●2輪ロードレース総合54(MotoGP.SBK.etc.) ●
ms今週号 表紙:ジベルナウ「大治郎は心の中に」
さようなら大治郎特集より
ファウストグレッシーニ インタビュー(全訳)
「打ち砕かれた夢」
〜美しい夢は、かくも残酷な終わり方をした〜
ウエルコム発
ファウスト グレッシーニは、南アフリカに行きたくなかった。
心の中には溢れるほどの悲しみ、そして苦悩。全く行く気が起こらなかった。
しかし、思いきって行ったのだ。加藤ならそれを望んでいただろうから。
「彼の為にここへ来る事にしたんだ。
大治郎は常に何らかの意志を持って行動し、要求してきたライダーだったからね。
彼が実現できなかったことを、これから私達がやっていく事になるだろう。」
小さな声で説明した。しかし、苦悩は隠せない。
「ボックスに戻った時、心がはりさけそうになって、思わずボックスから出てしまった。」
3年間を共に過ごした。
その3年間の出来事が、走馬灯のように繰り返しながら彼の脳裏に映し出されていった。
楽しかった出来事は、メランコリーとして今、彼の目を曇らせている。
続き
「夢は打ち砕かれてしまった。
あまりに美しすぎたストーリーは打ち砕かれてしまったんだ。
それも最悪の形で。最後に交わした言葉、最後の瞬間を思い出すにつけ、
この悲劇は私にとってあまりに生々しく感じられる。
事故後、希望の持てなかった最後の瞬間であっても生きていてもらいたかった。
奇跡のように良いニュースが届くのを待っていたんだ。
ここ3年間で私達の関係はより深まった。計画を2人で話し合った事、
そして何回私達は一緒にゴールを切っただろうか…。
私達チームは彼と共に成長を続けてきた事を感謝したい。
私達に優勝を与えてくれた。
そして…こんな形で終わりが来るなんて信じる事が出来ないんだ。」
「大治郎は内気な青年だった。
良く知っている知り合いだけには打ち解ける事が出来た。
私達もこうして仲良くなったんだ。
最初に知り合った頃は、楽しんだり、踊ったり飲んだりが好きな少年だった。
私達と遊ぶのも好きでね。日本で私達を寿司屋に連れてってくれた事があった。
正直、私達はあまり乗り気ではなかったんだ。
“これ食べてみてよ。あれも味見してみれば?”寿司を無理やり飲み込みながら、
思いっきりイヤな顔をしていた私達を見ながら、彼は笑っていた。
何度かは、彼の事を笑ってしまう事件もあったよ。
彼が洗濯機を使ってる最中に止まらなくなり泡だらけになって、
家中が水浸しになり、チェッキーニ(大治郎のチーフメカニック)を呼んだ事もあった。
続き
こんあこともあった。
大治郎は、オーダーメイドの競技用自転車に乗って勇敢にトレーニングに出掛けたんだが、
たったの25キロ走って自転車を壊してしまった。大笑いしたよ。
うっかり者だったから、何度からかった事だろう。
それに、彼はどんな所でも寝る事が出来たんだ。
寝る事…これが彼にとって1番好きなスポーツだったのさ。
しかし、仕事となると彼は申し分のないプロフェッショナルな青年だった。
2000年から私達とチームを組んで以来、大きな怪我もしなかったし。
1度指を2針、それから手を縫っただけだった。」
「最後のお別れを言う為、日本へ飛んだ時は、私は本当にやりきれない思いでいっぱいだった。
お葬式はあまりにつらく悲しすぎた。
私と私達のチームは悲しみのあまり呆然となった。
私達とは違う、伝統にのっとった葬式に少し慣れてなかったこともある。
私にとっては、彼等の方がより信心深く、その為に強ささえも与えてくれるような印象さえ持った。

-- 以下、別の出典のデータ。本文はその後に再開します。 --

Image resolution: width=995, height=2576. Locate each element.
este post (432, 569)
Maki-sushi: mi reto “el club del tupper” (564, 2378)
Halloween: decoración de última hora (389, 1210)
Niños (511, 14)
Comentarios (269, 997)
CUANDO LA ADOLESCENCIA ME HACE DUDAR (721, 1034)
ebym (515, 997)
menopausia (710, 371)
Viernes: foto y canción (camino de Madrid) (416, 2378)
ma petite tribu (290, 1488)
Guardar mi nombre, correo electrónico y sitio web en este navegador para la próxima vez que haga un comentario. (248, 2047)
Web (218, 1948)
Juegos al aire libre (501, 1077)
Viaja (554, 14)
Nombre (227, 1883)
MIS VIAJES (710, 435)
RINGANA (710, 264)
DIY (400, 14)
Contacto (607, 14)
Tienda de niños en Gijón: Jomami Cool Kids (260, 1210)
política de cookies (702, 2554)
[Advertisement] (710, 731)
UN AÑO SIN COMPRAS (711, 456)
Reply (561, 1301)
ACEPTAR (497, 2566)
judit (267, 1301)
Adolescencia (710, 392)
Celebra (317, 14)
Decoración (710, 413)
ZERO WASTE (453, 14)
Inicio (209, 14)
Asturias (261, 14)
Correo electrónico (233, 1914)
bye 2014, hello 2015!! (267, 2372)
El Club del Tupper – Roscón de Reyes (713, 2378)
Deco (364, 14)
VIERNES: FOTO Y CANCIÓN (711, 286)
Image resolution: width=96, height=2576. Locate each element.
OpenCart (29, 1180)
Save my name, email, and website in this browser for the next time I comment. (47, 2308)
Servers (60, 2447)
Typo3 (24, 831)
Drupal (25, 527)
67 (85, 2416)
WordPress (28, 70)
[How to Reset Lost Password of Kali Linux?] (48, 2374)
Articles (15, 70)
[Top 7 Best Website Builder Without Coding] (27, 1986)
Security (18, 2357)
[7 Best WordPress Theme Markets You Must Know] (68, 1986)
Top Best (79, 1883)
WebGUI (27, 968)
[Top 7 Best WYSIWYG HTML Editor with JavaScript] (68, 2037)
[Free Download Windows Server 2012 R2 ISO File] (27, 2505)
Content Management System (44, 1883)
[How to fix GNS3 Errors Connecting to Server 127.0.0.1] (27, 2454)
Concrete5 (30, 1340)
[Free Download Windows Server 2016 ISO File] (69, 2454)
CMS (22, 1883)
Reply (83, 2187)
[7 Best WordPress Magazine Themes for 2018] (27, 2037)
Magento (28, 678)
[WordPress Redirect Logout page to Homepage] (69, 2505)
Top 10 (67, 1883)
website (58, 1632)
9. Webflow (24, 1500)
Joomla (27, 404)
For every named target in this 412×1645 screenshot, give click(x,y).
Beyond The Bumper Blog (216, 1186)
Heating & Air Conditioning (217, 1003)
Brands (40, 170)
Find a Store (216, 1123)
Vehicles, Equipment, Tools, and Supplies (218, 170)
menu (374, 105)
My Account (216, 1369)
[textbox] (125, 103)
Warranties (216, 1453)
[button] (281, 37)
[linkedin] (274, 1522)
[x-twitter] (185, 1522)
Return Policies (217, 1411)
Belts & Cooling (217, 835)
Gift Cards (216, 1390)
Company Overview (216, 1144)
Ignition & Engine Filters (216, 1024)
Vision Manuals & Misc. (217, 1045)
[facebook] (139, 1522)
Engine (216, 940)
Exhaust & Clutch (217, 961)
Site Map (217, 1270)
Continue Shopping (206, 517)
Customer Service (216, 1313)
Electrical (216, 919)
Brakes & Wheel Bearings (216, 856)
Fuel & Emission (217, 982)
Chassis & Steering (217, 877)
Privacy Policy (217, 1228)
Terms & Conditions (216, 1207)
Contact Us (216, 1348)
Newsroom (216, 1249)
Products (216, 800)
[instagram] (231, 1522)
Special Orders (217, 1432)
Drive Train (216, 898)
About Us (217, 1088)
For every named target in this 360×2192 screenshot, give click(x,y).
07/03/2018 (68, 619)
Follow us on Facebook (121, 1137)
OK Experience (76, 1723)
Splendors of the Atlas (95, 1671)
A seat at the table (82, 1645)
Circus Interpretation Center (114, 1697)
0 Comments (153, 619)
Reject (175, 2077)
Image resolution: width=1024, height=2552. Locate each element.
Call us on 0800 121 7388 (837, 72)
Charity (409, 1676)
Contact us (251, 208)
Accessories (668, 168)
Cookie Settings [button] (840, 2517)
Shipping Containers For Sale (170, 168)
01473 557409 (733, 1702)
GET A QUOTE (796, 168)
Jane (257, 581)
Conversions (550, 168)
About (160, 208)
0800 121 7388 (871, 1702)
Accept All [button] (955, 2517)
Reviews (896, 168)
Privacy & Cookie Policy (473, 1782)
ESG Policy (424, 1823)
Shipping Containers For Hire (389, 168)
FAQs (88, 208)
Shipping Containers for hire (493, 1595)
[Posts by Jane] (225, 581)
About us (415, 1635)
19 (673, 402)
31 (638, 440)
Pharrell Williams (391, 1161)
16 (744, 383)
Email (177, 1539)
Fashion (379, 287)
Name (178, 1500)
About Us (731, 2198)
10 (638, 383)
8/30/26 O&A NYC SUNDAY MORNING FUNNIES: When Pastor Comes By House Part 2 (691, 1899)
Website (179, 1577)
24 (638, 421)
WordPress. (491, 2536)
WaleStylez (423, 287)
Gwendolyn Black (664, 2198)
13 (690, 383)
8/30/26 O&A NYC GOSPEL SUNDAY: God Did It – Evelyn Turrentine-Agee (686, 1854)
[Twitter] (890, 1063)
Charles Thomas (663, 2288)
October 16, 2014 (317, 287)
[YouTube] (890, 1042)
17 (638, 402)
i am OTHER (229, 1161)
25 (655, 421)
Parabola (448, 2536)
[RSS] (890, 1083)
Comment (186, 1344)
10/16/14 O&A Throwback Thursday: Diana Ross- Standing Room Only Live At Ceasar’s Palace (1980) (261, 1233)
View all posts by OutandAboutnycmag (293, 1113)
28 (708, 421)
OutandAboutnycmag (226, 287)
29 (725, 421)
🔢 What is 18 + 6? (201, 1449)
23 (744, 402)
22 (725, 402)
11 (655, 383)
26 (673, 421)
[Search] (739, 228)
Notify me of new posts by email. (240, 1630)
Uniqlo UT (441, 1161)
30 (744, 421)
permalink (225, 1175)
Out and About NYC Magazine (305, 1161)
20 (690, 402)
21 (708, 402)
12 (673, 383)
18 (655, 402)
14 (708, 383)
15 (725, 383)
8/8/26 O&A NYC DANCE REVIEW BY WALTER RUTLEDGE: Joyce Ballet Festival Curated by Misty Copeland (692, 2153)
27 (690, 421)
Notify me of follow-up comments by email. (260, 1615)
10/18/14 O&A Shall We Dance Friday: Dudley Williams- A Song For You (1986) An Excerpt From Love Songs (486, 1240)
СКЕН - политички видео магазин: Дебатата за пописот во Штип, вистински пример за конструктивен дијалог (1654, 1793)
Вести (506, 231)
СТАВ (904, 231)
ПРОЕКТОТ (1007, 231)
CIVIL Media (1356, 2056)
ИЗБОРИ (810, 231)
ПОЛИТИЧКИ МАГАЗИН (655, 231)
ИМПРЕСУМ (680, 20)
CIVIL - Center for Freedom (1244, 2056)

私達は、一人息子を失った彼の両親、2人の子供を抱えて1人残された妻のマキコを前にして言葉も出なかった。
私達と共に人生を歩んだのに…。
今もまたそうであるように、いつもその事を考える。
3年間の間にあった色々な出来事をね。
一緒に住む為に彼女をイタリアに連れてきた。
そして結婚し、子供も1人、また1人生まれた。
レースで走り優勝した。
そんな色んな出来事が、あまりに、あまりに早過ぎた。
あっという間だった。
そしてあっという間に終わってしまった…。
今は彼に礼を言いたいんだ。
彼と過ごした間に私達にもたらしてくれた生涯の出来事についてを。」